Mink Eyes
by Dan Flanigan
Arjuna Books

"If you were not very careful, you could go to sleep and sleepwalk your life away."

In this fast-paced, exciting novel, readers meet the unpredictable Peter O’Keefe, a Vietnam vet who struggles with his post-war life. Scarred both physically and emotionally, O’Keefe attempts to balance his life as a private investigator with being a dedicated father to his daughter. However, his professional life keeps overriding his paternal one, especially after his childhood friend, Mike Harrigan, hires O’Keefe to investigate a Ponzi scheme. O’Keefe’s investigation takes him deep into the Ozarks. In the Ozarks, readers encounter a place where “the tiny churches… and the towns they ministered to seemed like nothing if not monuments to the futility of hope.” Nonetheless, for the mink farm that few locals know anything about, a darker side exists, and readers follow O’Keefe as he plunges headfirst into a treacherous realm of drug smuggling, murder, and romance.

Peter O’ Keefe is a fascinating character. Despite his emotional and physical scars, hardened outlook, and even harder physique, he is a philosophical, well-rounded man. This dichotomy first emerges for readers when they see him listening to Bach while working in his office. He also owns a unique collection of books which, even though most people who know him would assume he’s never read, he knows very well. In this regard, O’ Keefe is like the quiet professional turned Renaissance man. Thus, he keeps readers guessing, and they can never assume what the protagonist will do next. In fact, it is most likely that he will do the opposite of their assumptions. This unpredictability is what quickly creates the novel’s swift pacing.

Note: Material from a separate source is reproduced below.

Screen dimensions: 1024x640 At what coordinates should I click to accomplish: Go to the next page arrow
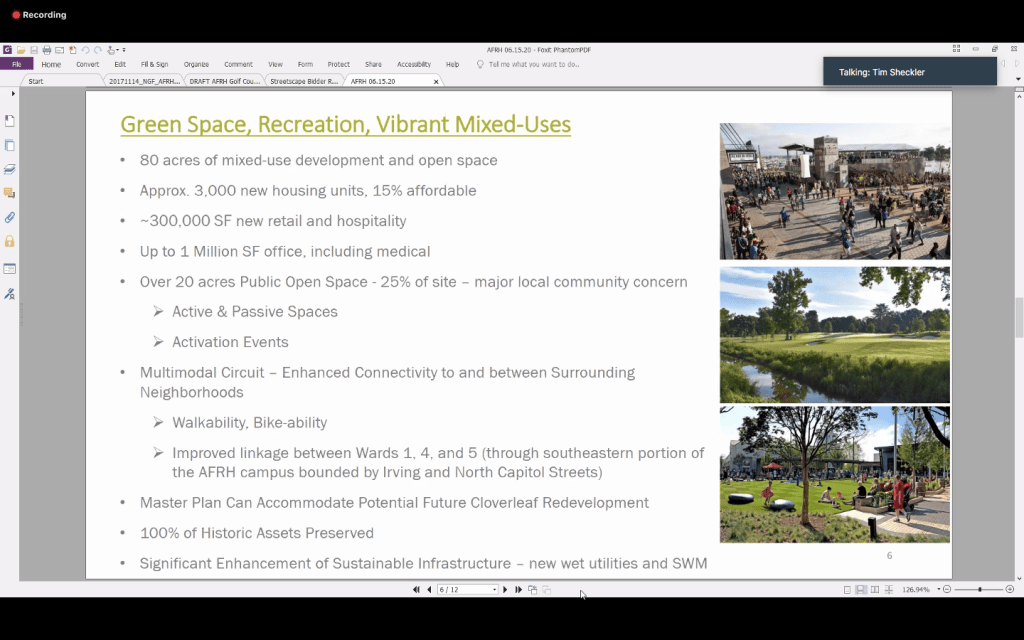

At certain points, the book provides a philosophical reflection about its setting in the Ozarks. Through O’ Keefe’s careful observations, readers see the town in which he initially begins his investigation as a “certain kind of small town.” O’Keefe then observes that this “certain kind of small town” is a place “where form so perfectly follows function, where everything is marginal, bare, cheap.” The town has the potential to “darken the soul.” One character, Jane, embodies O’Keefe’s interpretation of the town. Jane is the secretary of the man whom O’Keefe is sent to investigate. O’Keefe observes that she is “forty or close to it and rather pretty.” However, Jane is also, as she describes herself, “‘Stuck. Stuck in every way you can be stuck.’” Therefore, the novel is not merely another fast-paced thriller. Because of its contemplation of place, and specifically an American place in which a large swath of historical and contemporary literature is set, it is a unique contribution to literature incorporating the American South as its prominent setting.

In O’ Keefe’s character, too, readers discover a man set in his ways but who is willing to change—either by necessity or by force. In him, they find a different kind of hero, one who is willing to continually transform himself and whom readers cannot quickly categorize. O’Keefe, as well as the situations in which he finds himself and manages to escape, will leave readers hoping for the next installment in his adventures. This book breathes new life into a well-worn, often too predictable genre.

Flanigan's The Big Tilt was a 2023 Eric Hoffer Book Award Grand Prize Short List book.